Posted on December 19, 2008 in Governance Debates, Inclusion Debates, Social Security Debates – Opinion – Blunt message about welfare
December 19, 2008. Carol Goar

They don’t go in for euphemisms at the National Welfare Council, a panel of 16 citizens appointed by the government to speak for poor Canadians.

They use the term “poverty line,” despite attempts by federal statisticians to substitute anodyne phrases such as “low income measure.”

They use the word “welfare,” despite attempts by provincial bureaucrats to replace it with gentler phrases such as “social assistance” or “income support.”

Their message is blunt. Canada strips welfare recipients of so much – their pride, their privacy, their savings, their ability to provide basic necessities for their children – that many will never escape poverty.

“There is much debate about giving people `too much’ because it might discourage them from employment,” the council says in its annual report, released last week. “But have we seriously examined the cost of providing too little, so that the possibility of being hired, or being productive in any larger sense, moves rapidly out of reach?”

The council, created in 1969, has been a burr under Ottawa’s saddle for most of its existence.

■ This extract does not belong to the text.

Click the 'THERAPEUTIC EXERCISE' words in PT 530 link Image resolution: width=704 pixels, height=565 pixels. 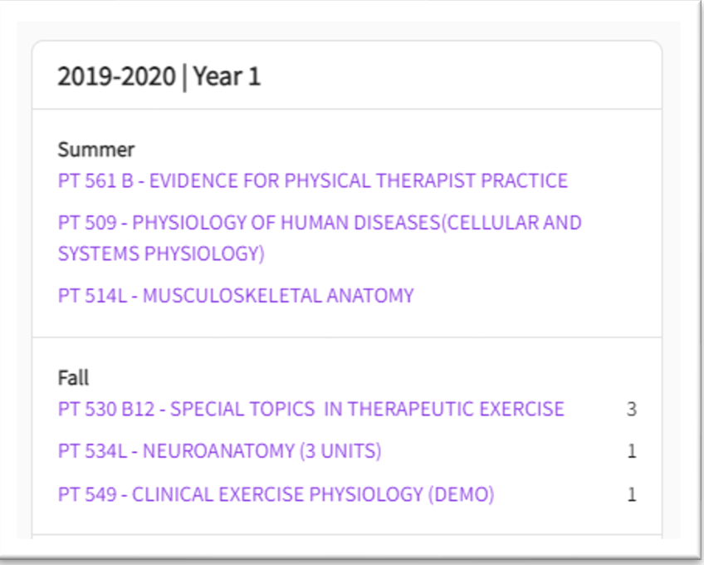tap(456, 409)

This year’s roundup of statistics and commentary is particularly telling.

It shows how little progress poor families have made, despite years of promises to fix welfare and lift children out of poverty. It shows how badly snarled Canada’s threadbare safety nets have become. It shows that the country’s richest provinces (Alberta and Ontario) are the stingiest.

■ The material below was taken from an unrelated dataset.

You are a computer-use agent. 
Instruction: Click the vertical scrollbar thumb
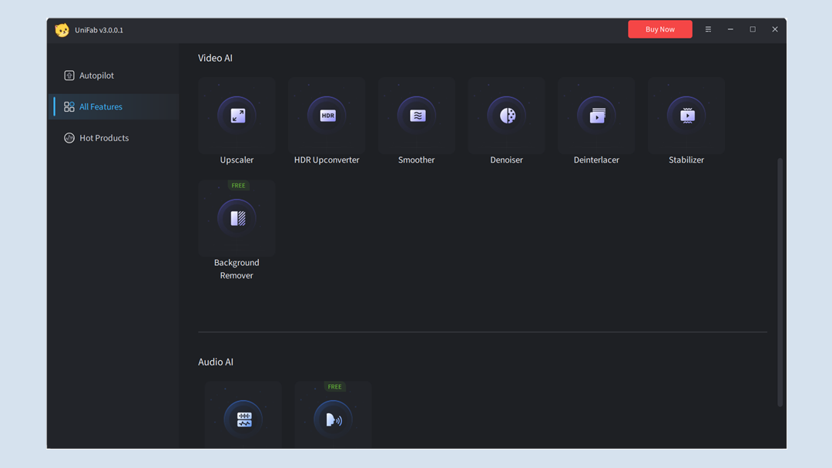(780, 281)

The central thrust of the report – a point the council made to Brian Mulroney seven times; Jean Chrétien 10 times; Paul Martin once and Stephen Harper once before – is that welfare, Canada’s safety net of last resort, doesn’t provide a basic subsistence income. This will not come as a surprise to Toronto Star readers.

But some of the other revelations in the 157-page report might.

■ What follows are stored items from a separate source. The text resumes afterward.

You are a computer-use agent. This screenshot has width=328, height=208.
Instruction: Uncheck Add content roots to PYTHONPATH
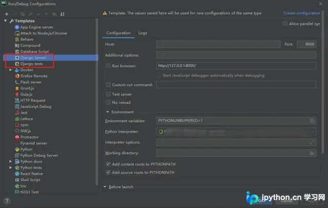click(x=108, y=164)
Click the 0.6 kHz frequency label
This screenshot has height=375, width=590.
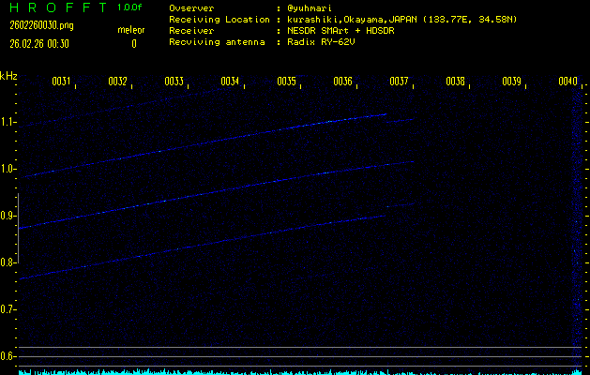(8, 356)
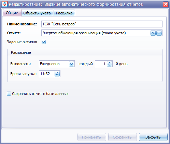Select the Общие tab

pos(12,13)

On the positive side, single parents with preschool children in two provinces – Newfoundland and Quebec – have almost crossed the poverty line. According to the council, they now have “a reasonable chance in life.”

Hamilton also attracts favourable attention. Unlike any other city in Ontario, it does not claw back the National Child Benefit from welfare recipients. It dips into municipal coffers to make up the portion of the federal cheque payment that Queen’s Park deducts.

Most of the council’s remaining findings are depressing, but informative.

Despite a series of highly touted reforms, welfare incomes in Ontario are now at their lowest point in more than 20 years. Not only has the Liberal government failed to improve life for the province’s poorest citizens, it hasn’t even restored their standard of living to where it stood 13 years ago, when former premier Mike Harris slashed benefits and brought in workfare.

With Ottawa and the provinces constantly hatching add-ons and new incentives, Canada’s welfare system has become incomprehensible to people who use it and taxpayers who finance it. Take, for example, a single mother supporting a preschool child in Ontario. She is eligible for three different federal child benefits (the Canada Child Tax Benefit and the National Child Benefit Supplement and the universal Child Care Benefit) and two provincial programs (the Ontario Child Benefit and welfare). Accountability is lost in the muddle.

Even when petroleum royalties were pouring into its treasury, the Alberta government made no attempt to share its wealth with those in need. Its tight-fistedness was particularly striking in one category. Last year, a person considered incapable of working because of a disability was eligible for a maximum annual payment of $8,408. (By comparison, Ontario provided $12,382 and Yukon provided $15,666.)

There is much the citizens’ panel does not know: Do women stay in abusive relationships because welfare is so mingy and demeaning? Do people’s fortunes improve when they leave welfare? Do Canadians care? All it could do was highlight these questions.

As the economy contracts, the welfare council’s vigilance will be vital.

It can’t change government policy. But it can – and will – keep tearing down the comforting facades that policy-makers erect.